** Tasks to perform **
(a) Answer these questions using the FLiPPR documentation excerpt below:
(i) What must multiple comparisons in a single Study share?
(ii) What kind of dataframes does FLiPPR return?
(iii) What value is passed as the method argument when the Study is created?
(b) Render this sentence from the FLiPPR documentation excerpt below in Spanish: "A single ``Study`` can hold multiple comparisons as long as they use the same FragPipe output directory."
(c) Write the next section of the FLiPPR documentation excerpt below, picking up after its final line.

** Source passage **
Working with multiple comparisons
---------------------------------

A single ``Study`` can hold multiple comparisons as long as they use the same
FragPipe output directory.

.. code-block:: python

    study = flippr.Study(lip="LiP_DDA_FragPipe", trp="TrP_DDA_FragPipe", method="dda")

    study.add_process("low", "CTRL", "DRUG_LOW", n_rep=3, trp_ctrl="CTRL", trp_test="DRUG_LOW", trp_n_rep=3)
    study.add_process("high", "CTRL", "DRUG_HIGH", n_rep=3, trp_ctrl="CTRL", trp_test="DRUG_HIGH", trp_n_rep=3)

    results = study.run()

Exporting results
-----------------

FLiPPR returns Polars dataframes. Use any standard Polars writer:

.. code-block:: python

    result = results["drug"]

    result.ion.write_csv("drug_ion.csv")
    result.peptide.write_csv("drug_peptide.csv")
    result.cut_site.write_csv("drug_cut_site.csv")

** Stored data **
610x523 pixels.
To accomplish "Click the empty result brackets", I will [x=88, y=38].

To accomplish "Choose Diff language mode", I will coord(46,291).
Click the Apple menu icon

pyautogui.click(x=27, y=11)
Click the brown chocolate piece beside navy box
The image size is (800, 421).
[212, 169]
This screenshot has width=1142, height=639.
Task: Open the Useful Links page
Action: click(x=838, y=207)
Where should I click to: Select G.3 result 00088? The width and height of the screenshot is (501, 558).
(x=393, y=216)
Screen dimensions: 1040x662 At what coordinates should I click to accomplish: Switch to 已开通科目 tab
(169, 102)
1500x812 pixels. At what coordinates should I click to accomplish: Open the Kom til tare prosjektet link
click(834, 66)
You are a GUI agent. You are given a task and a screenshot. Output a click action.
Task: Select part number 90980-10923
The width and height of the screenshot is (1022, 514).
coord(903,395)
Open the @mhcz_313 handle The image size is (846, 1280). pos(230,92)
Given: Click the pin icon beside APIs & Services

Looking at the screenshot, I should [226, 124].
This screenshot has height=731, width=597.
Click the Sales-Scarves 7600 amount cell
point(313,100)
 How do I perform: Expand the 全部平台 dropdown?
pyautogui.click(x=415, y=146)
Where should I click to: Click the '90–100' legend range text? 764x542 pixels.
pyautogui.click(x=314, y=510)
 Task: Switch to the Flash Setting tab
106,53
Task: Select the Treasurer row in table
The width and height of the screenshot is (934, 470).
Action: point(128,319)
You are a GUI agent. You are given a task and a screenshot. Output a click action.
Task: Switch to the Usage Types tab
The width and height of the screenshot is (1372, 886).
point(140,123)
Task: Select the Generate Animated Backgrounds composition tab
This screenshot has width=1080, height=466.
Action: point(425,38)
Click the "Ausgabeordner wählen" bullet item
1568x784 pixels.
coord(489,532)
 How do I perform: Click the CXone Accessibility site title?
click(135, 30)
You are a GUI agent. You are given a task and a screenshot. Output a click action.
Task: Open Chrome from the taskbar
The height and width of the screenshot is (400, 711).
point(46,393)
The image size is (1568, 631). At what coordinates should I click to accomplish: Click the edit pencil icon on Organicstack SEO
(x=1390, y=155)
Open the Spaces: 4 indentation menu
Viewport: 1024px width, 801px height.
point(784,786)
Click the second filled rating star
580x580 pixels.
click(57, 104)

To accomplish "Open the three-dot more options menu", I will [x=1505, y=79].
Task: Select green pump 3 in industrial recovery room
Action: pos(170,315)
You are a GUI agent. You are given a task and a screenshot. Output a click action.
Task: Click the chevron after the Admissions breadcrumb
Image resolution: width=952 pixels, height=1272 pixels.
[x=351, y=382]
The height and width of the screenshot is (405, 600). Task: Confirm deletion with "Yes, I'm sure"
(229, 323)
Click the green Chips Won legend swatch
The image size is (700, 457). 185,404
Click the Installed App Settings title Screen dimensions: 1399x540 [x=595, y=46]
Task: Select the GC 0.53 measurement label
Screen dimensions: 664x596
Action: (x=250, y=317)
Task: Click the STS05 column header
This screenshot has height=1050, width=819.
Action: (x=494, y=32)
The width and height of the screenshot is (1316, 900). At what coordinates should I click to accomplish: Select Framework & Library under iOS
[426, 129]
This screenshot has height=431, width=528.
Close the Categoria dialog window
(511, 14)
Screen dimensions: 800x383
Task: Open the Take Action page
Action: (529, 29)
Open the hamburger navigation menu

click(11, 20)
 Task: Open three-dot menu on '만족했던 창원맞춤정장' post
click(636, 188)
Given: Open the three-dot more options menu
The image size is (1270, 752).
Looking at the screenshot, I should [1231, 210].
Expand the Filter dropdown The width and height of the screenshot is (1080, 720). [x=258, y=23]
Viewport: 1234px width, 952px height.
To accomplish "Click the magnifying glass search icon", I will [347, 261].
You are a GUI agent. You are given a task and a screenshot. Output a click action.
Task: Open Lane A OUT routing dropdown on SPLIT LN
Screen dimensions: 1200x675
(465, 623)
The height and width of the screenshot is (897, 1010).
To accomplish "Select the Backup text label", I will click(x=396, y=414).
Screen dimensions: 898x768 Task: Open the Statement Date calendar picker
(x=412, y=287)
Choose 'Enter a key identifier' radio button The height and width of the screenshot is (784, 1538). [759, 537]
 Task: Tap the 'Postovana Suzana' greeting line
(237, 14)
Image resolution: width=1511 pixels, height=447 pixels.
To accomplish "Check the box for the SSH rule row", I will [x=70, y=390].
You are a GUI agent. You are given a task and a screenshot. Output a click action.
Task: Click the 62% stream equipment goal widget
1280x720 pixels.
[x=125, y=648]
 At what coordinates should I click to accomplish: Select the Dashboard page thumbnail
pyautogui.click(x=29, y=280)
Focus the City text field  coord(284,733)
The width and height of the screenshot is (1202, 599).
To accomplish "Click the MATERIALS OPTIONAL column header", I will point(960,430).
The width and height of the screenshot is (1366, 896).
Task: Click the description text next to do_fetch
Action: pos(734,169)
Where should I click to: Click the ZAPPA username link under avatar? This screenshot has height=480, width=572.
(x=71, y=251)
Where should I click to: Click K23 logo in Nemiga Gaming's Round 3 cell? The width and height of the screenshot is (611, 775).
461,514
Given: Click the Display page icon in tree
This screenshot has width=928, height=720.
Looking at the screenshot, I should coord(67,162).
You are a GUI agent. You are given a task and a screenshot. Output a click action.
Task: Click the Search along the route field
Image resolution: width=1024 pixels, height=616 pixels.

** Task answers **
(a)
(i) The same FragPipe output directory.
(ii) Polars dataframes.
(iii) "dda"

(b) Un único ``Study`` puede contener varias comparaciones siempre que utilicen el mismo directorio de salida de FragPipe.

(c)
    result.protein_summary.write_csv("drug_protein_summary.csv")

For larger studies, Parquet is usually faster and preserves types better:

.. code-block:: python

    result.ion.write_parquet("drug_ion.parquet")
    result.protein_summary.write_parquet("drug_protein_summary.parquet")

Important FLiPPR parameters
---------------------------

Global parameters live in ``flippr.rcParams``. Change them before calling
``study.run()``.

.. code-block:: python

    import flippr

    flippr.rcParams["ion.missing_intensity_thresh"] = 1
    flippr.rcParams["protein.fc_sig_thresh"] = 1.0
    flippr.rcParams["protein.pval_sig_thresh"] = 0.01
    flippr.rcParams["protein.adj_pval_sig_thresh"] = 0.05

Useful settings:

- ``ion.missing_intensity_thresh`` controls how many missing control/test
  replicate intensities are tolerated before an ion is filtered.
- ``ion.aon_impute_loc`` and ``ion.aon_impute_scale`` control all-or-none
  imputation values.
- ``trp_protein.intensity_value`` controls the DDA protein intensity column
  used for TrP normalization. The default is ``MaxLFQ Intensity``.
- ``protein.fc_sig_thresh``, ``protein.pval_sig_thresh``, and
  ``protein.adj_pval_sig_thresh`` control protein-summary significance counts.

Quality checks
--------------

Before trusting a run, check these items.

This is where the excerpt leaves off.